My inspirations were mostly fierce women writers who brought readers into their stories with bravery, vulnerability, and beautiful prose. I try to read every bit of nonfiction that Roxane Gay has ever written because she lays out the harshest truths of our world without sensationalism or cynicism. I read and reread Leslie Jamison’s The Empathy Exams in the earliest stages of writing my “Grace Period” essays because she’s able to write personal essays unflinchingly. Cheryl Strayed’s Tiny Beautiful Things gave me a language to speak about transitions and life. But often, as I was writing the essays that became this memoir, I thought of a paper Laura Levitt gave at a NAASR conference years ago. Laura was on a panel about evidence, and she began her paper describing the evidence of being raped followed by smart analysis on whether evidence can get us to justice. Her combination of the personal and scholarly is an example I strive to emulate when I write.

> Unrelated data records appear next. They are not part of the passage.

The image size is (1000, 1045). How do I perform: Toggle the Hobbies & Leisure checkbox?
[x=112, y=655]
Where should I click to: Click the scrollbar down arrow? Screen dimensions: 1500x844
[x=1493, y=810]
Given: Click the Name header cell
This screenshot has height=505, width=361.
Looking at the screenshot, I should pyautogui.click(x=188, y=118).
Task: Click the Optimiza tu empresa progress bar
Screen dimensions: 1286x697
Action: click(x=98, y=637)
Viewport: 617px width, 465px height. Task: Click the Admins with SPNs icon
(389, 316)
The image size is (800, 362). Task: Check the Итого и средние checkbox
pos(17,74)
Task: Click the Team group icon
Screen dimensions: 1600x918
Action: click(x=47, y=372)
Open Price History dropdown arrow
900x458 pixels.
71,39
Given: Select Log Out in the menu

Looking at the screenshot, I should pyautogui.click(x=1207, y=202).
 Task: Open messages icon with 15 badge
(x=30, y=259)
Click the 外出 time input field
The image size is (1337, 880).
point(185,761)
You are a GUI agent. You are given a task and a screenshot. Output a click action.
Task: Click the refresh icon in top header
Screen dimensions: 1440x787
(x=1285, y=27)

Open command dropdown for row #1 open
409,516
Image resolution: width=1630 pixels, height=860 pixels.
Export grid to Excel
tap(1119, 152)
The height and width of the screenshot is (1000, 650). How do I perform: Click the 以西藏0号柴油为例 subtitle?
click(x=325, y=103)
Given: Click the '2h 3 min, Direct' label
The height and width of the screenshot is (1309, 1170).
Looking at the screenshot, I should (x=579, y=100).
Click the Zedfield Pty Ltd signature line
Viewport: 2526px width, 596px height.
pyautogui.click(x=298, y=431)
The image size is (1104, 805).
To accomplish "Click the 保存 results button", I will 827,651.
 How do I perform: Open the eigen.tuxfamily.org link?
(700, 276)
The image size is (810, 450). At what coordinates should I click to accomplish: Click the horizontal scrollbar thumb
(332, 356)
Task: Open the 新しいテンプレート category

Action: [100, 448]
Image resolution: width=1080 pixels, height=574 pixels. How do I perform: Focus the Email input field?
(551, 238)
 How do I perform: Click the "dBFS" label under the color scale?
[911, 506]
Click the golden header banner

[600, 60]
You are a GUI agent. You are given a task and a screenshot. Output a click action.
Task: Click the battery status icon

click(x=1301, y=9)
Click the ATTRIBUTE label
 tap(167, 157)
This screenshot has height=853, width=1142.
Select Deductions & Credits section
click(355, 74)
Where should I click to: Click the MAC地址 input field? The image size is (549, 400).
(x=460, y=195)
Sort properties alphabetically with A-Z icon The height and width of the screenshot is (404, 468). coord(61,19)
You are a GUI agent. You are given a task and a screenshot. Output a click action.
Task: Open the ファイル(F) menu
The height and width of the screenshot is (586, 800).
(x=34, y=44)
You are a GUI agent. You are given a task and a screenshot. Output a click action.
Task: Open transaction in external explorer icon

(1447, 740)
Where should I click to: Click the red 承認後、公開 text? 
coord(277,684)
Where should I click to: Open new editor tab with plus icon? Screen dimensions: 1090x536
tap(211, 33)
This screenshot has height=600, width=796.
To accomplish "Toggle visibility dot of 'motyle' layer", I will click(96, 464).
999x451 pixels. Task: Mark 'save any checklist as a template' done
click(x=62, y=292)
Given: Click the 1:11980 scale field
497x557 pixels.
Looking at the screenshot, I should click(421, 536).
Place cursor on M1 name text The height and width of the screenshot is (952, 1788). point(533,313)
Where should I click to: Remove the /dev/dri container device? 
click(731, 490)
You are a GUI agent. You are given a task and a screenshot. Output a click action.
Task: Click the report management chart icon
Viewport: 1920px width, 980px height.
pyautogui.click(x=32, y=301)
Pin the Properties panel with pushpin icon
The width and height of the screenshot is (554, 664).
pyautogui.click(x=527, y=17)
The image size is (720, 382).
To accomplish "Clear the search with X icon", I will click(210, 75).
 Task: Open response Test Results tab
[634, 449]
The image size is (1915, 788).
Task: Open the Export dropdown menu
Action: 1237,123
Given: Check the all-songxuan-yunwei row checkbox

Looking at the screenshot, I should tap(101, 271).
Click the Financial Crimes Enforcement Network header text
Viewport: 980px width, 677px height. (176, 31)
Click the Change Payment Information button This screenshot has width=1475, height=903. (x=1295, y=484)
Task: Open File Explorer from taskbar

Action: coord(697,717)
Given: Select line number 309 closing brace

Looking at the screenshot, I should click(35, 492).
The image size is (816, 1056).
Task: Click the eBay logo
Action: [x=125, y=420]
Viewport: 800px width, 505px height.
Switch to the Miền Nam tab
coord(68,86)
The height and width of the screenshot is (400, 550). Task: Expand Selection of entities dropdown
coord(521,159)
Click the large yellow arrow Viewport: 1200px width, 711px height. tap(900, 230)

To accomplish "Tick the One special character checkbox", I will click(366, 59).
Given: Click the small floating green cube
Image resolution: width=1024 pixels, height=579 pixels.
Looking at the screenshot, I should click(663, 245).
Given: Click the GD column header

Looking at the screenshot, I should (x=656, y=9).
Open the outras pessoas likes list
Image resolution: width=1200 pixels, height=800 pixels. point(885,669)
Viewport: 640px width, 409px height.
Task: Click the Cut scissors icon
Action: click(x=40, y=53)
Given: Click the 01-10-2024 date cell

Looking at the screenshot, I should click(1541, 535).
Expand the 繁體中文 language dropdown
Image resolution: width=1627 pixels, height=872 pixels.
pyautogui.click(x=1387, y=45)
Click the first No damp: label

We need more writers and thinkers like her.

5) What was the most difficult thing about writing the book? Did you encounter any unexpected problems or challenges?

Grace Period is a memoir, or something akin to a memoir anyway. It is a very different book from my previous books that are primarily scholarly works (though The Zombies are Coming! combines personal story with my research). The most difficult thing about writing this book was that I was writing about me rather than a movement or cultural fascination that I studied. I was writing my story to figure out how my life turned out the way it did. This required vulnerability and honesty about how much of a mess I was because I left academia and how much I was flailing to figure things out. This story is personal, not academic, which was difficult and unnerving and complicated to write. This wasn’t so much unexpected as it was the challenge of  learning a different type of writing for a different type of story. Shifting from religious history to memoir was exciting, but not always in a good way.

6) What’s the most unexpected response, critical or positive, that you’ve gotten about the book?

I think I remain the most surprised that people are reading it and that the book resonates with them. I kind of imagined the book would be published, and all I would hear were crickets chirping in the background. I wasn’t sure if anyone would care about my story. I wasn’t sure anyone would read it. Maybe I was preparing for the worst, which is what I do best. So, I have been shocked and humbled by the positive reception and all the emails and reviews that declared that people needed to read this book whether they were in higher ed or not.

Additionally, my oldest kid thinks it is hilarious that I wrote a book called a “memoir” because of the way that word rolls of the tongue. She’s not wrong.

7) With this book done, what’s up next for you?

I’m writing a book about zombies apocalypses in America past and present, tentatively titled The End of Us (under contract with University Press of Kansas). It’s about bodies and brutality, redemption and sacrifice, and white supremacy and gender politics. Who matters at the end of the world and who doesn’t? I’m co-editing a volume on alt-ac careers for those considering alternatives to academic gigs. And I’m putting together another collection of my essays on higher ed called Sexism Ed.

 

Kelly J. Baker is the author of an award-winning book, Gospel According to the Klan: The KKK’s Appeal to Protestant America, 1915-1930 (University Press of Kansas, 2011), The Zombies Are Coming!: The Realities of the Zombie Apocalypse in American Culture (Bondfire Books, 2013), and Grace Period: A Memoir in Pieces (Raven Books, 2017). She’s also the editor of Women in Higher Education.